第20章
奥莉维娅看着勒班走到陈德铭的车前跟他商量劝降的事,于是对舒尔茨道:“我去一下洗手间。”
她走到附近一家已经被清空的快餐店旁,对着几名守卫的警察微笑了一下,并没有进去,而是转到了快餐店后面的空地上。
阳光清朗,一棵开满白色花朵的大树下放着几张长椅,奥莉维娅伸手拂开长椅上落下的花瓣,坐下来,拿出一部老式手机,拨通了景匀的电话,道:“图拉真,现在有一个很好的机会可以结束这件事。”
“什么机会?”景匀看了一眼坐在一边的林卿,后者拿着手机不知道在干什么,他于是用俄罗斯语回应了奥莉维娅。果然林卿没什么反应。

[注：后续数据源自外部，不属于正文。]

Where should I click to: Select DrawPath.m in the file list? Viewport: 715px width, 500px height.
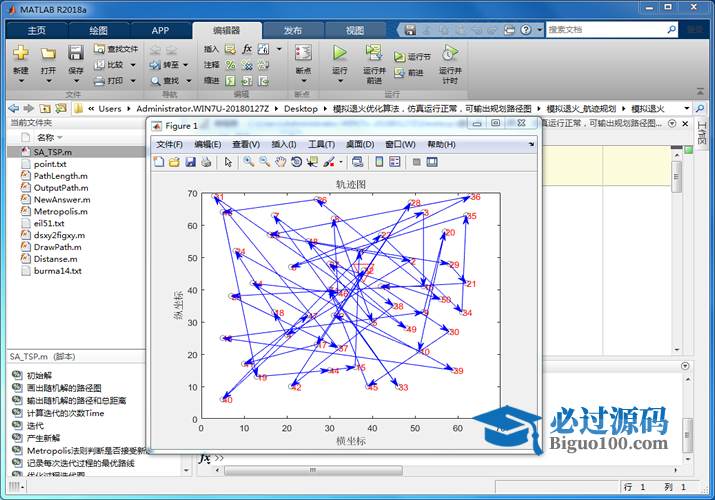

奥莉维娅原本用的是中文,见他用俄罗斯语回答,想到他想必是不愿意被林卿听到谈话内容,于是也用俄罗斯语说道:“我看你的目的应该也已经达到了,虽然我不太清楚你想干什么,但是差不多见好就收吧。勒班想让那个帝国人质劝降你,不如你就顺水推舟答应好了。”
景匀淡淡问道:“他凭什么觉得林卿可以劝降我?”
奥莉维娅轻轻笑道:“这可就要问你自己了,你看看你做了多少多余的事。”
“我做的事并不多余,你以后就会知道了。至于这个提议,我拒绝。”
奥莉维娅倒是没想到他拒绝的这么干脆,愣了一瞬,道:“为什么?没有比这个更好的机会了,不然你打算怎么收场?一旦安全部队强攻就没有商谈的余地了。”
“你放心好了,”景匀平静地道:“该担心的人是勒班,不是我,他不到万不得已不会强攻的,我也不会把他逼到这种地步。”
奥莉维娅笑道:“你是另有什么别的理由吧,让我猜猜看,你大概是怕那个人质爱上你吧。”
景匀罕见地沉默了,没有回答。
奥莉维娅继续说道:“你可真体贴,非亲非故的,这么替别人着想。”
景匀看了林卿一眼,她看着手机,有些愣神,不知道在想什么。他于是转过视线,道:“她是自毁型人格,如果不幸认定了一个错误的目标,就会把自己折磨到死。我有很多方法可以解决这次事件,没必要把她牵涉进来。”
奥莉维娅撇了一下嘴,道:“你可真好心,也没见你对我这么上心过。”
“我没有吗?你真是倒打一耙。”景匀毫不客气地说:“你别以为事情过了八年你就可以颠倒黑白。”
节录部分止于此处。